Georgian law provides for the recognition and enforcement of both final arbitral awards and interim measures. Pursuant to Article 21(1) of LOA, an interim measure issued by an arbitral tribunal is binding and must be enforced by filing an application to a court, regardless of the country in which the interim measure was rendered.
Pursuant to Article 45(1) of LOA, which mirrors the grounds of Article V of the New York Convention:
“Recognition or enforcement of an arbitration award, irrespective of the country in which it is rendered, may be refused only if:
a) the party against whom the award isrenderedapplies to the court and furnishes proof that:
a.a) a party, when executing the arbitration agreement, was legally incapable or was a beneficiary of support and a guardian was appointed for this party with relation to the issues under the arbitration agreement, but the support has not been obtained, or the said agreement is not valid or is null and void under the law to which the parties have subjected it or, failing any indication thereon, under the law of the state where the award was rendered;
a.b) the party was not given proper notice of the appointment of an arbitrator or of the arbitral proceedings or was otherwise unable to present his/her case;
a.c) the arbitration award is rendered on a dispute that was not submitted to the arbitral tribunal by the parties, or the arbitration award contains decisions on matters beyond the scope of the request submitted to the arbitral tribunal. Provided that, if the decisions on matters submitted to arbitration can be separated from those not so submitted, only that part of the award which contains decisions on matters submitted to arbitration may be recognized and enforced;
a.d) the composition of the arbitral tribunal or the arbitral procedure did not comply with the agreement of the parties, or in the cases of absence of such an agreement, did not comply with the law of the country where the arbitration took place;
a.e) the arbitration award has not yet become binding on the parties or has been set aside or suspended by a court of the country in which, or under the law of which, the award was made;
b) the court finds that:
b.a) the subject-matter of the dispute may not be settled by arbitration under the legislation of Georgia;
b.b) the award is in conflict with the public order.”

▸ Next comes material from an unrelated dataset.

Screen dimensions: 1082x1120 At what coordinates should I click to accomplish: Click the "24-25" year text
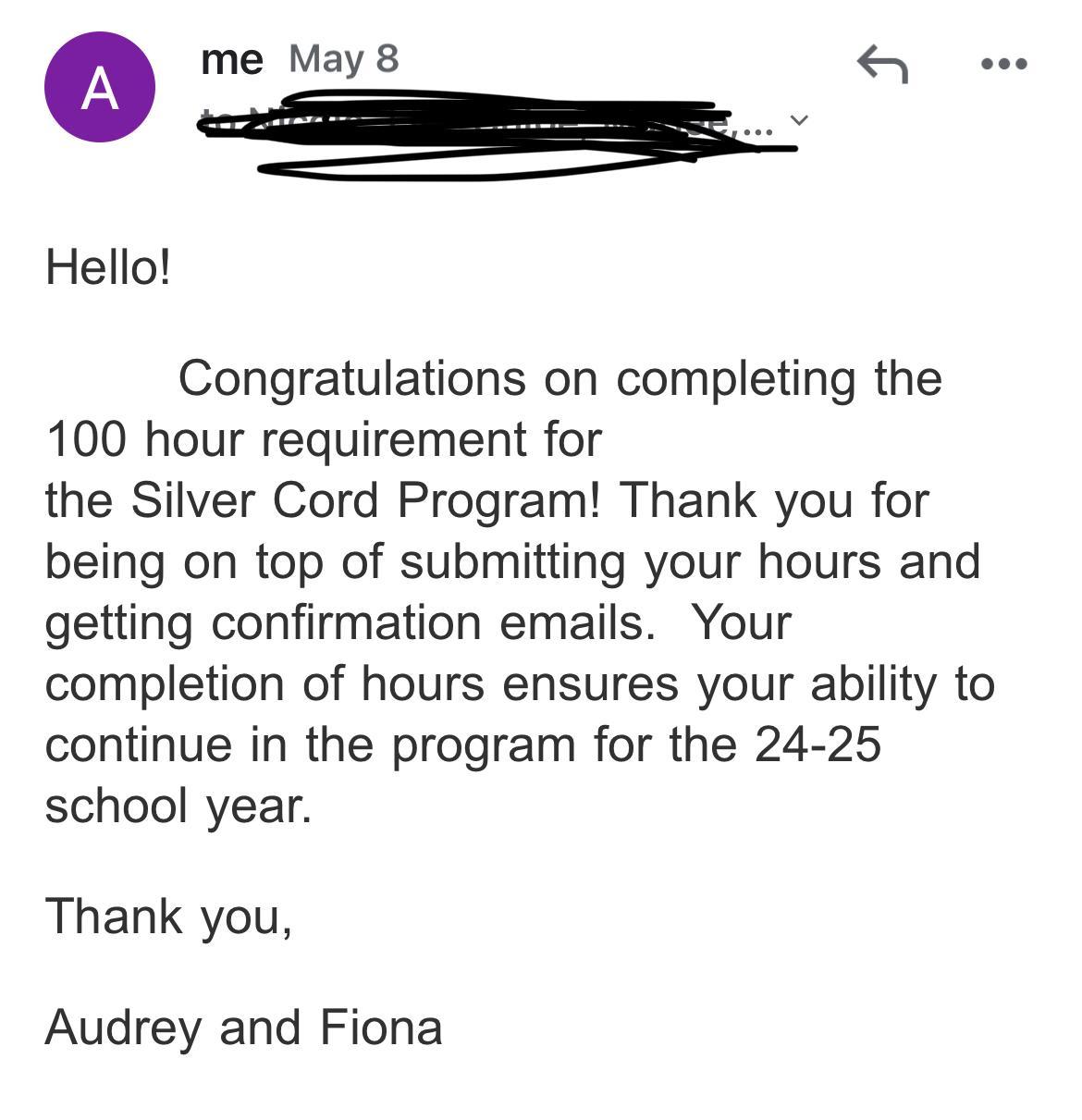tap(818, 745)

As the wording “irrespective of the country in which it is rendered” implies, these grounds apply to both domestic and foreign awards.

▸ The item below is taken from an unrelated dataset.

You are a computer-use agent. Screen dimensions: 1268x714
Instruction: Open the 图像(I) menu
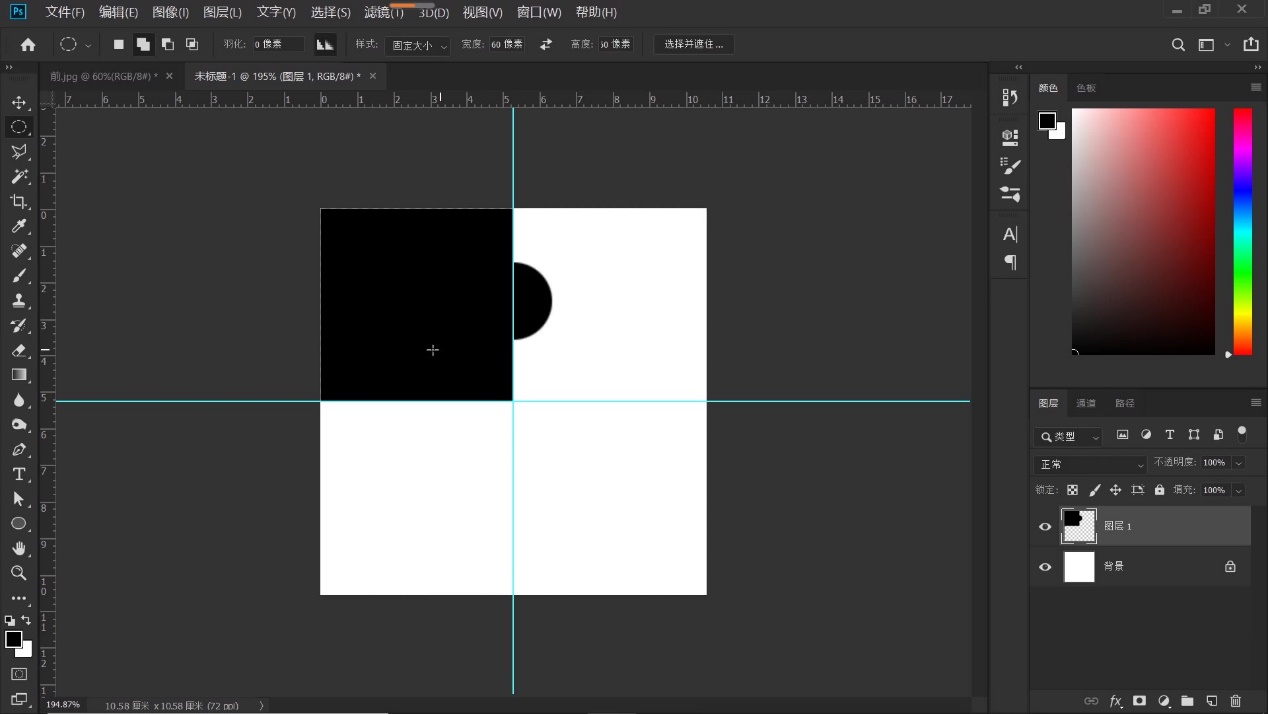click(x=170, y=12)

Georgian legislation does not define the concept of public policy. However, Georgian courts have addressed this issue in several decisions.

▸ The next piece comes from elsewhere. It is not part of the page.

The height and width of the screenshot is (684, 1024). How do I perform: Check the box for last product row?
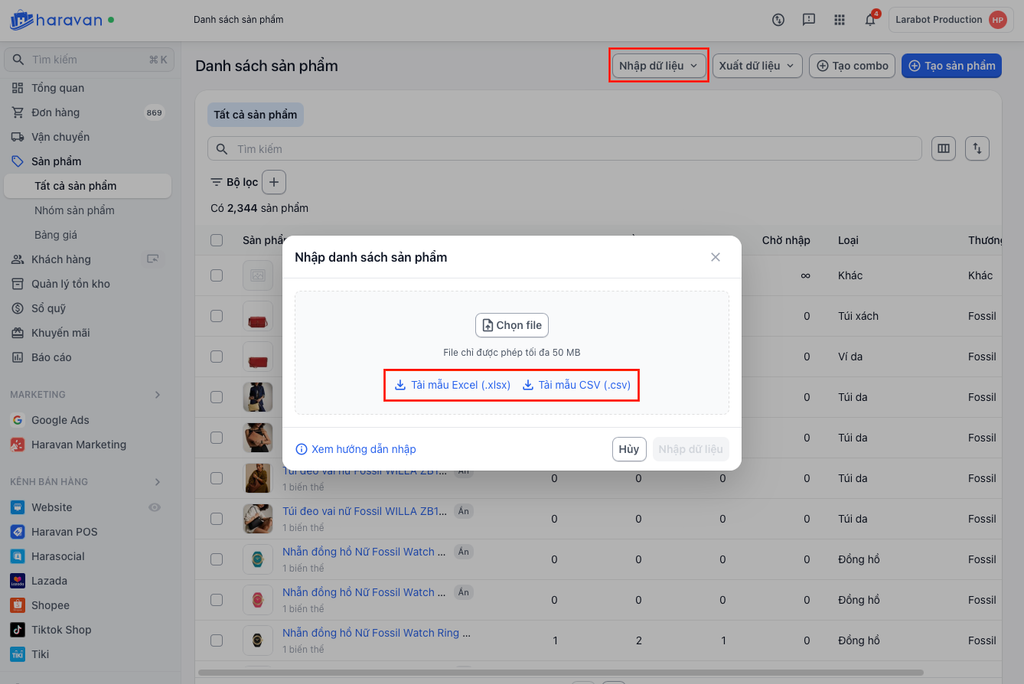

The Tbilisi Court of Appeals, in its decision of 25 March, 2014 (case N2ბ/4963-12) determined that “the interpretation of the contractual provisions reflected in the arbitration award, the assessment of evidence, and the qualification of the legal relationship cannot be reviewed by referring to public order, because public order does not include any kind of violation, but rather the disregard of fundamental principles of law; i.e., in other words, in order for an arbitration award to be annulled on the grounds of conflict with public order, it must conflict with higher values; otherwise, public order will turn into an appeal mechanism for arbitration awards. Such approach is contrary to the purpose of the Law of Georgia on Arbitration – to ensure finality of arbitration awards.”
The Supreme Court of Georgia, in its decision of 20 January 2022 (case Nა-5322-შ-127-2020) drew a distinction between material and procedural public policy. The Court held that procedural public policy primarily concerns the fairness of the proceedings, while material public policy relates to the substance of the decision. The Supreme Court equated public policy (ordre public) with the fundamental legal principles of Georgia.
More recently, the Supreme Court of Georgia, in its decision of 28 October 2025 (case Nა-2887-შ-72-2025) concluded that “public policy is a set of fundamental economic, legal, moral, political, religious and social standards of all states and international organizations (extra-national community).” The Court confirmed that not every violation of law or inconsistency with domestic law constitutes a violation of public policy, and that the relevant question for enforcement purposes is not whether the award as a whole violates public policy, but whether the enforcement of the award would by its nature constitute such a violation.